14.1 Basic efficiency

These basic tips help most pipelines run efficiently.

14.1.1 Storage

The default data storage format is RDS, which can be slow and bulky for large data. For large data pipelines, consider alternative formats to more efficiently store and manage your data. Set the storage format using tar_option_set() or tar_target():

tar_option_set(format = "qs")

Some formats such as "qs" work on all kinds of data, whereas others like "feather" works only on data frames. Most non-default formats store the data faster and in smaller files than the default "rds" format, but they require extra packages to be installed. For example, format = "qs" requires the qs package, and format = "feather" requires the arrow package.

For extremely large datasets that cannot fit into memory, consider format = "file" to treat the data as a file on disk. Downstream targets are free to load only the subsets of the data they need.

14.1.2 Memory

By default, tar_make() keeps all target data in memory while it is running. To free superfluous data and consume less memory, activate transient memory and garbage collection:

tar_option_set(memory = "transient", garbage_collection = TRUE)tar_make(garbage_collection = TRUE)

memory = "transient" tells targets to remove data from the R environment as soon as it is no longer needed. However, the computer memory itself is not freed until garbage collection is run, and even then, R may not decrease the size of its heap. You can run garbage collection yourself with the gc() function in R.

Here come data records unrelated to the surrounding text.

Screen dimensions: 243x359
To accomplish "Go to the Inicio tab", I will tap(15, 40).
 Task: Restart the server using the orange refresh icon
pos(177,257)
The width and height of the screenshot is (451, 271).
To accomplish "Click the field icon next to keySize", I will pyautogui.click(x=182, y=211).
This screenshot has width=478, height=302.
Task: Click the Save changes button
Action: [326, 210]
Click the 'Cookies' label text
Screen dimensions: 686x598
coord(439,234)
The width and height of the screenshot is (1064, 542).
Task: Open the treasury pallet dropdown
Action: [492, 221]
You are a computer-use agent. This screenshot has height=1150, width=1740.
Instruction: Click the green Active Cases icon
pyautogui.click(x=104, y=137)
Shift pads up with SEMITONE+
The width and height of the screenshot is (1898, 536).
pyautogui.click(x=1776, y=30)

Transient memory and garbage collection have tradeoffs: the pipeline reads data from storage far more often, and these data reads take additional time. In addition, garbage collection is usually a slow operation, and repeated garbage collections could slow down a pipeline with thousands of targets.

tar_target() storage formats "file" and "file_fast" are less convenient, but they let you take more control of how R uses memory.

14.2 Overhead

Each target incurs overhead, and it is not good practice to create thousands of targets which each run quickly. Instead, consider grouping the same amount of work into a smaller number of targets. See the sections on what a target should do and how much a target should do.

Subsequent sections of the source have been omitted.